DreamControl-v2: Simpler and Scalable Autonomous Humanoid Skills via Trainable Guided Diffusion Priors

arXiv cs.RO / 4/2/2026

📰 NewsSignals & Early TrendsIdeas & Deep AnalysisModels & Research

Key Points

  • The paper introduces DreamControl-v2, aiming to make autonomous loco-manipulation skills for humanoid robots more robust by improving on the original DreamControl framework that used human motion diffusion models to guide RL training.
  • Instead of relying on an off-the-shelf human motion prior, DreamControl-v2 trains a guided diffusion model directly in the humanoid robot’s own motion space using a unified embodiment space built from diverse human and robot datasets.
  • The approach increases the variety of learned skills by leveraging a larger, mixed training dataset and reduces human intervention by eliminating manual filtering steps in the pipeline.
  • The authors find that scaling reference trajectory generation is important for producing more robust downstream RL policies.
  • Results are validated through extensive experiments in simulation and on a real Unitree-G1 humanoid platform, demonstrating practical feasibility of the improved training method.

Abstract

Developing robust autonomous loco-manipulation skills for humanoids remains an open problem in robotics.

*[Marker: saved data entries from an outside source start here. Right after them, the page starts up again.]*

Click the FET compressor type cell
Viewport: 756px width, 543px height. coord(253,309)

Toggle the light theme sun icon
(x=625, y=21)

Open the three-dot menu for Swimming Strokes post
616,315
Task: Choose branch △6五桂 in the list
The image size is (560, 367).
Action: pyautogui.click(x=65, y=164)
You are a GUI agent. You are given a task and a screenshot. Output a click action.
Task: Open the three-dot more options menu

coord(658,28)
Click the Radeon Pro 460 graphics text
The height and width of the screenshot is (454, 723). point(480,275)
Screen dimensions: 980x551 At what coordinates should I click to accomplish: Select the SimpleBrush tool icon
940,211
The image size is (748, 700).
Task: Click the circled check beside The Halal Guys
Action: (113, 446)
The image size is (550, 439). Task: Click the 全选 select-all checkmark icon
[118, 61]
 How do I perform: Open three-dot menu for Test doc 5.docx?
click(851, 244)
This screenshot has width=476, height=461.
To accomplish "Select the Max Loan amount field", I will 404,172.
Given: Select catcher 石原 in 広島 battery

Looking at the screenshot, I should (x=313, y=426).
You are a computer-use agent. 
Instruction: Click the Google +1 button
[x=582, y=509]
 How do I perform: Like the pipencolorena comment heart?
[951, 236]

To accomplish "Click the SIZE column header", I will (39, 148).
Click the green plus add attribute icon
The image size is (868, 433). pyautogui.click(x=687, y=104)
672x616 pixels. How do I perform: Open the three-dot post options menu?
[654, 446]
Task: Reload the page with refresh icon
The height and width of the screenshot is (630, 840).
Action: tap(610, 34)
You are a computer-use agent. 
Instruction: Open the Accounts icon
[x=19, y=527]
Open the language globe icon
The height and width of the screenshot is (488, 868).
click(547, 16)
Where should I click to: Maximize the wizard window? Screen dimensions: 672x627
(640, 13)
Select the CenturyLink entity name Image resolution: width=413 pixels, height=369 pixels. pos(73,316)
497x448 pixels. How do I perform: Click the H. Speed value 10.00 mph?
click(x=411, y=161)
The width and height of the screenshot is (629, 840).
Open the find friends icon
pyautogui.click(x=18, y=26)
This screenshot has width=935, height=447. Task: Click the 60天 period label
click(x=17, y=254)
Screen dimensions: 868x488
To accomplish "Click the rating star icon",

While RL has been applied successfully to legged locomotion, applying it to complex, interaction-rich manipulation tasks is harder given long-horizon planning challenges for manipulation. A recent approach along these lines is DreamControl, which addresses these issues by leveraging off-the-shelf human motion diffusion models as a generative prior to guide RL policies during training. In this paper, we investigate the impact of DreamControl's motion prior and propose an improved framework that trains a guided diffusion model directly in the humanoid robot's motion space, aggregating diverse human and robot datasets into a unified embodiment space. We demonstrate that our approach captures a wider range of skills due to the larger training data mixture and establishes a more automated pipeline by removing the need for manual filtering interventions. Furthermore, we show that scaling the generation of reference trajectories is important for achieving robust downstream RL policies. We validate our approach through extensive experiments in simulation and on a real Unitree-G1.